Yes, i would prefer what you call a 'dynamic' exchange rate. Suppose you trade a portfolio of american and european stocks. On one hand TZ does a very accurate simulation of every tick but on the other hand it looses much of its precision when calculating the actual PnL - if you use a static exchange-rate (your european PnL would be off by a factor between 1 and 1.6 in the last 5 years).
The way it should work in my opinion is that you can define a currency for each instrument (and in the case of a FX pair both the base- and the quote-currency) and the PnL should settle immediately in the account base currency (mine would be EUR) - using the then prevailing conversion rate. I think every product that advertises portfolio capability should be able to deal with this - yet all software i am aware of fails in that aspect miserably.
Pippi, every effort has been made in TickZOOM to separate the "engine" logic from the rest of the system which includes custom trading rules, performance stats, optimization algorithm, graphical interface, etc.
The engine focuses on the complex and job of converting ticks into bars at high speed and calling out to your custom trading models at the intervals they request.
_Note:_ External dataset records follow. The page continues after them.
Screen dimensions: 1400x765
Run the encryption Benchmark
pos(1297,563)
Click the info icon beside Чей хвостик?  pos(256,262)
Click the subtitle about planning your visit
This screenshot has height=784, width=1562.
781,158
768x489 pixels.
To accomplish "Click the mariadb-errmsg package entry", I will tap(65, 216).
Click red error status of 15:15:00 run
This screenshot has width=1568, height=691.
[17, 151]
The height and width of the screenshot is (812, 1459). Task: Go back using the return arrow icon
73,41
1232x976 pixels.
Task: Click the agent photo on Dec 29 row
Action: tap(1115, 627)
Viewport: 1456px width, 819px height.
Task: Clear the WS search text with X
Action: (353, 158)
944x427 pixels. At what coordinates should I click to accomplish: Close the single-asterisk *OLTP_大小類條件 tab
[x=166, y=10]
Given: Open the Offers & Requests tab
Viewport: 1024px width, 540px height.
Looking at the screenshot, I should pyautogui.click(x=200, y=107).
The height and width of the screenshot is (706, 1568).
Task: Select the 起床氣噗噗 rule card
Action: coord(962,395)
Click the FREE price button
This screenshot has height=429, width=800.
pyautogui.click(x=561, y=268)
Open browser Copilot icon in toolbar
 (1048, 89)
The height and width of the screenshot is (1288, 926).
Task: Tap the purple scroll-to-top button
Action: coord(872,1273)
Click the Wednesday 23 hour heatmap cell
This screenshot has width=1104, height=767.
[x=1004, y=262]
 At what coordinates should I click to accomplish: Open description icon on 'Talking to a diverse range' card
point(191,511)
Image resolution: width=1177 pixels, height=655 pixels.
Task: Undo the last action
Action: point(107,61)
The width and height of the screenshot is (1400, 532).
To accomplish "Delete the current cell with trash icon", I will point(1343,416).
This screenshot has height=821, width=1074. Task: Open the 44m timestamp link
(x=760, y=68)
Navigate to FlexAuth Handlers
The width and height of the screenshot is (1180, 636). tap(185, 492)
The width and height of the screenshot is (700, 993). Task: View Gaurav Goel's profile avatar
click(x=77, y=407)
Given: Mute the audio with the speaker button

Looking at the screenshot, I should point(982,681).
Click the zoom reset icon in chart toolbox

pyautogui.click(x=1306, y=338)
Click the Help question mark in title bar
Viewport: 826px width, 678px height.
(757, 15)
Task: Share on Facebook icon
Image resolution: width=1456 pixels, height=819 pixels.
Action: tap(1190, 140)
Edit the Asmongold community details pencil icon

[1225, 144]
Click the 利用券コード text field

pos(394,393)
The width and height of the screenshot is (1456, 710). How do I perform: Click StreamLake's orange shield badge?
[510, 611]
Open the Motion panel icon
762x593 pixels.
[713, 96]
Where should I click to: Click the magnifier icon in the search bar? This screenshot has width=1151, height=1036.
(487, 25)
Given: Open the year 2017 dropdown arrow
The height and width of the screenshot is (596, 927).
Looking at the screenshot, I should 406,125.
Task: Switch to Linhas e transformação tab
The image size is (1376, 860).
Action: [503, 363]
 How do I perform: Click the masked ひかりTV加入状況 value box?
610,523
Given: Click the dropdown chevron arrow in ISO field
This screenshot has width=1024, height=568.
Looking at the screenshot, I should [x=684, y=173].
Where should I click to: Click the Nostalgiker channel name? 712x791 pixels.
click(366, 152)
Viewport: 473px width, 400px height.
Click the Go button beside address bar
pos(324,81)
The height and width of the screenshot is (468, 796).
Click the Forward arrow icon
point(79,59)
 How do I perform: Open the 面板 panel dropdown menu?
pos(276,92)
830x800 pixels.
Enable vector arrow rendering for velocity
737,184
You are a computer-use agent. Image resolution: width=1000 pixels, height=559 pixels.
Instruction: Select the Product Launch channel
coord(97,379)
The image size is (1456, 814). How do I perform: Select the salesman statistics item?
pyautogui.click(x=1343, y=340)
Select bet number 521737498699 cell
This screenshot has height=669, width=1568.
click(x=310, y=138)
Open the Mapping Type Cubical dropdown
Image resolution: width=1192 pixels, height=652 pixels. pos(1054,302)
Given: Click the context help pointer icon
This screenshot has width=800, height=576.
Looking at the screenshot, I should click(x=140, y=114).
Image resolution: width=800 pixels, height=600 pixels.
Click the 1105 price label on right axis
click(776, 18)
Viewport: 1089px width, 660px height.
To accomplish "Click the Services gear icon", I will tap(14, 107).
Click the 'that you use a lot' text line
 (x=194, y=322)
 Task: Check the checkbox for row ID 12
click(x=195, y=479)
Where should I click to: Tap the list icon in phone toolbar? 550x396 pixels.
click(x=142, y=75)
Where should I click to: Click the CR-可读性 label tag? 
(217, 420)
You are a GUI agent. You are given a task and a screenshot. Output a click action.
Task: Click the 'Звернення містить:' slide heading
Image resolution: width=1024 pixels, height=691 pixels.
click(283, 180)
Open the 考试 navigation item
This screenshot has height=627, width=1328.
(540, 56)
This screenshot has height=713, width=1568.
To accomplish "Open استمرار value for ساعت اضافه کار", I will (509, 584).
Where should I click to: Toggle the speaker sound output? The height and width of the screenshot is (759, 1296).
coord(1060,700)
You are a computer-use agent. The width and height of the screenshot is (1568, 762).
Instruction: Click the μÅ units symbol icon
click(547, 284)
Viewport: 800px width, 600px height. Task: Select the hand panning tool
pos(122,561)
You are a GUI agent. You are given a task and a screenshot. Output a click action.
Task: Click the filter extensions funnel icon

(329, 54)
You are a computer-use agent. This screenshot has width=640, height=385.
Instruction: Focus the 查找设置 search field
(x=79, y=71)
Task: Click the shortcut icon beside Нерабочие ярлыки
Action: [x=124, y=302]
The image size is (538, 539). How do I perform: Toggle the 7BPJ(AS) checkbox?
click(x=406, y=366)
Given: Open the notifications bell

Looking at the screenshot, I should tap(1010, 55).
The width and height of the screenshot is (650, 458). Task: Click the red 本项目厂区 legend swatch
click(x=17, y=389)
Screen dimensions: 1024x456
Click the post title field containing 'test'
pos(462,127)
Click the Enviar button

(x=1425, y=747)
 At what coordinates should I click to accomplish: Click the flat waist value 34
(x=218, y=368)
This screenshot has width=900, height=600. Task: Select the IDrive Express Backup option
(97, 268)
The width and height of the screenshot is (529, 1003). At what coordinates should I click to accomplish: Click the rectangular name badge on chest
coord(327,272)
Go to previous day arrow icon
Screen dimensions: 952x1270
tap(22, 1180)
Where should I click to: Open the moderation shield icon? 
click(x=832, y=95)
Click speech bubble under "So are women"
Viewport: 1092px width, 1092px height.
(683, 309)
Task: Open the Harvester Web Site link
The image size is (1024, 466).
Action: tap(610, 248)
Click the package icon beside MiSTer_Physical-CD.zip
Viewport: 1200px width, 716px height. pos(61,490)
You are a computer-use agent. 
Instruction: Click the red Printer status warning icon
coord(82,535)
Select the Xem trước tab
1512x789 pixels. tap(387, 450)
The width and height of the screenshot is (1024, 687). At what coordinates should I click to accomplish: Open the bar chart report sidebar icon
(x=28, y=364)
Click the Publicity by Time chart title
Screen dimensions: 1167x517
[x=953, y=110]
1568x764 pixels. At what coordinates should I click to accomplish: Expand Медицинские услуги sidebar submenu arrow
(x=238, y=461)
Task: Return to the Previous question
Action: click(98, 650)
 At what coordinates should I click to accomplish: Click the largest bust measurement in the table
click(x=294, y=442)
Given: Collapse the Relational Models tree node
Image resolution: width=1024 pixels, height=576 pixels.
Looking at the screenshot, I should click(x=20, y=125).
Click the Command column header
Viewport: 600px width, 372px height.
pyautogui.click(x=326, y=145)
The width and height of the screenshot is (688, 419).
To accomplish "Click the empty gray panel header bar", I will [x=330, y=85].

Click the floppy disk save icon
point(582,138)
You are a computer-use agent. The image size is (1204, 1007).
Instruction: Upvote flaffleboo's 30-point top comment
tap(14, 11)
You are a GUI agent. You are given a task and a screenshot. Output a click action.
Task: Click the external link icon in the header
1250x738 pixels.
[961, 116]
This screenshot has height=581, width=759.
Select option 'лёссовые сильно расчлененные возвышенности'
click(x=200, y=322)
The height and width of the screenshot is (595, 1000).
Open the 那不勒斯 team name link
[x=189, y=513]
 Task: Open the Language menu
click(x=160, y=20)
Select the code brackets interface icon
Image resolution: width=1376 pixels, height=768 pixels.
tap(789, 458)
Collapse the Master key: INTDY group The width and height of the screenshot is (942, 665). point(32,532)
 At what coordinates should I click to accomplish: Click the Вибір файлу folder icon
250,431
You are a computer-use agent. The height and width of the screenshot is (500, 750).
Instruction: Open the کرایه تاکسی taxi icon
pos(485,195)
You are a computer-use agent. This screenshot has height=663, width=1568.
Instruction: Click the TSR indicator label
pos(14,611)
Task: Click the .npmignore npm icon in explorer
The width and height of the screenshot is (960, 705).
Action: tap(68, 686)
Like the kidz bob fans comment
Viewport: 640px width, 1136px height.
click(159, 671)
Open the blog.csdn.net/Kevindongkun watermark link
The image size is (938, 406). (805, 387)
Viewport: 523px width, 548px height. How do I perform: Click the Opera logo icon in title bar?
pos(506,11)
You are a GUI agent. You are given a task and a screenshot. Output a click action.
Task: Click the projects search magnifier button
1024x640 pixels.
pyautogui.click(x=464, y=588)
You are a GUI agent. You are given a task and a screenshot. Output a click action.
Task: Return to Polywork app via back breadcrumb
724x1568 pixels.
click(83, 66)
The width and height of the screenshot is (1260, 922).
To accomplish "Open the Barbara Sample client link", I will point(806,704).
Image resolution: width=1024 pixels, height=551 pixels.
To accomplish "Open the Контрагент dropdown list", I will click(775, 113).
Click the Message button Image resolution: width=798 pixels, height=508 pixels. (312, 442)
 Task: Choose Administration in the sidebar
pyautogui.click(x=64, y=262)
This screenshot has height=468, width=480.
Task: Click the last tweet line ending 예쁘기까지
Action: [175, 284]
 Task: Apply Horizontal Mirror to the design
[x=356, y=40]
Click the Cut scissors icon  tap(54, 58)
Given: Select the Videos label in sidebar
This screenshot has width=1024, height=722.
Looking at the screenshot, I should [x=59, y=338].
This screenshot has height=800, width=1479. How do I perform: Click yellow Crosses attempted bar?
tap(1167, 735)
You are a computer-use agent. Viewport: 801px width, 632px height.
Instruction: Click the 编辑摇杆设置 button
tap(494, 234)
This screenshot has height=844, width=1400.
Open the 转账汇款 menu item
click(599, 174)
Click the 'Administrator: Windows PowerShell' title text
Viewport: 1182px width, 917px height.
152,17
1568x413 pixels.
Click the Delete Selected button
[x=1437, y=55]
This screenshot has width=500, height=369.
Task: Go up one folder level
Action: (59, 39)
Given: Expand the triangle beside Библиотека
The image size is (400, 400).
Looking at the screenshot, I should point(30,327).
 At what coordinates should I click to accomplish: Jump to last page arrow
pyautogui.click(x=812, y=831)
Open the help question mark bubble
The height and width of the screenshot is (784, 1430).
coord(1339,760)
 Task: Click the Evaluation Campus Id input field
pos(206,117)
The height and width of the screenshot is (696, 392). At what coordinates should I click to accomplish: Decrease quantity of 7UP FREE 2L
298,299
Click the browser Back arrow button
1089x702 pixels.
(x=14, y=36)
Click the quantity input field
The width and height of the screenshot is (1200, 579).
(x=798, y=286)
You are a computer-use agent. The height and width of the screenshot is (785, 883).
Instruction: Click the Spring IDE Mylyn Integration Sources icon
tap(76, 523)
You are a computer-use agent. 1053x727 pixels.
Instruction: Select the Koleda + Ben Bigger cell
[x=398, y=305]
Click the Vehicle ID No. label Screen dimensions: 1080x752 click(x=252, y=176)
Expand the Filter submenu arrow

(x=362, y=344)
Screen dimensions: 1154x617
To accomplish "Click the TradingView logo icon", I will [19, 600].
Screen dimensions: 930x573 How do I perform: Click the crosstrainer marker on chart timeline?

In other words, all the complexity of the high speed is hidden from those parts of the system and self contained in the engine.
So going even beyond the benefits of open source, it also means you can add formulas (like conversion) etc. into those parts of the system.
What you describe sounds like a perform thing to start as part of a community set of functions available.
The reason I asked if you want dynamic or static is because the engine will need to add the ability to handle multiple instruments simultaneously. That will be a minor enhancements since architecturally it can handle this. It just needs some minor modifications and then plenty of testing and regression testing.
NOTE: I'm curious as on optimization do you need a "per tick" adjustment of the currency? I think you alluded to some less granular like per minute? per hour? per day?
The reason is that add a few currency instruments to your stock tick data will impact your performance in historical testing.
It might make sense to only use 1 hour bars for exchange rate, for example which would greatly improve performance.
Those type of adjustments would involve a little work in the engine to make it all work seamlessly. But the actual calculations would still occur outside the engine in custom or common code.